Sentieri Montoresi Finanziato dal Gal Ternano, il progetto di recupero e consolidamento ha previsto la realizzazione di un itinerario attraverso centri storici, siti e manufatti che hanno segnato la stratificazione della storia nel territorio narnese, tramite interventi di adeguamento funzionale della viabilità, sistemi di prevenzione del rischio idrogeologico, opere sul sedime stradale e apparati di segnaletica turistico-culturale. Per l’inaugurazione è previsto un trekking che porterà alla scoperta delle bellezze archeologiche e naturalistiche che si snodano lungo il percorso: dai ruderi del castello di Montoro vecchio all’eremo di San Giovanni, facendo tappa alle Gole del Nera. Necessaria prenotazione al 347 663 0742.
Storia, natura e cultura Per il secondo appuntamento della giornata ci si sposterà nella chiesa di Santa Maria Assunta, dove saranno presentati i ritrovati statuti medievali del castello di Montoro, datati nella loro prima versione 1495. La scoperta dell’importante manoscritto presso l’Archivio Vaticano è stata possibile grazie allo sforzo condiviso della Pro-Montoro e di alcuni cittadini che hanno seguito un suggerimento di Guerriero Bolli, storico locale di origini montoresi e divulgatore del patrimonio storico e culturale di Narni.
La trascrizione del manoscritto è avvenuta ad opera del Centro Studi Storici di Narni con il supporto della dottoressa Maria Grazia Nico Ottaviani dell’Università degli Studi di Perugia.

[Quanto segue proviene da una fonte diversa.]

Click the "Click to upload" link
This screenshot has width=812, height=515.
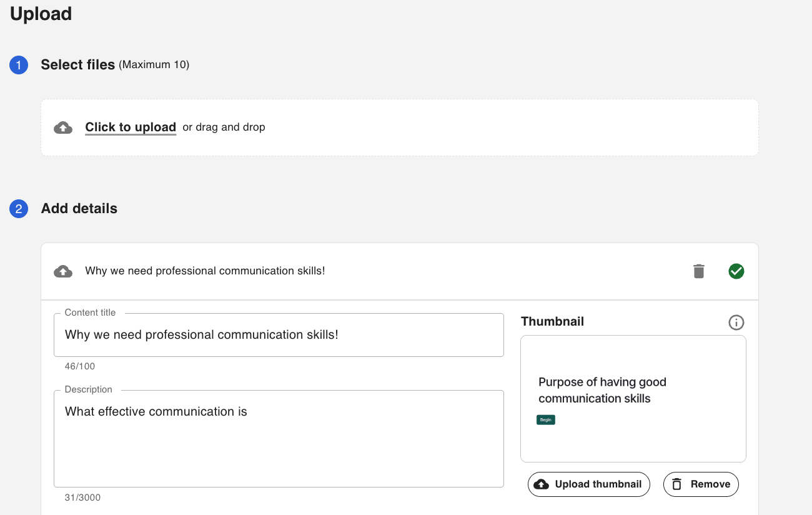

Alla conferenza di presentazione interverranno il sindaco Lucarelli e il presidente dell’associazione Corsa all’Anello Federico Montesi. A moderare l’incontro invece sarà l’antropologo Gianni Giombolini.
Le parole del sindaco Lucarelli «Giornate come questa ci ricordano quanto il concorso di tutti i soggetti, comunità residente in primo luogo, ma anche i partner istituzionali, tecnici e scientifici, sia fondamentale per raggiungere risultati durevoli per il territorio e per le persone che lo vivono o che lo vengono a visitare. Ringrazio tutti coloro che hanno partecipato alla realizzazione di queste due iniziative e in particolare modo i residenti che con amore e impegno civico – conclude – provvedono alla cura dello sviluppo del borgo di Montoro».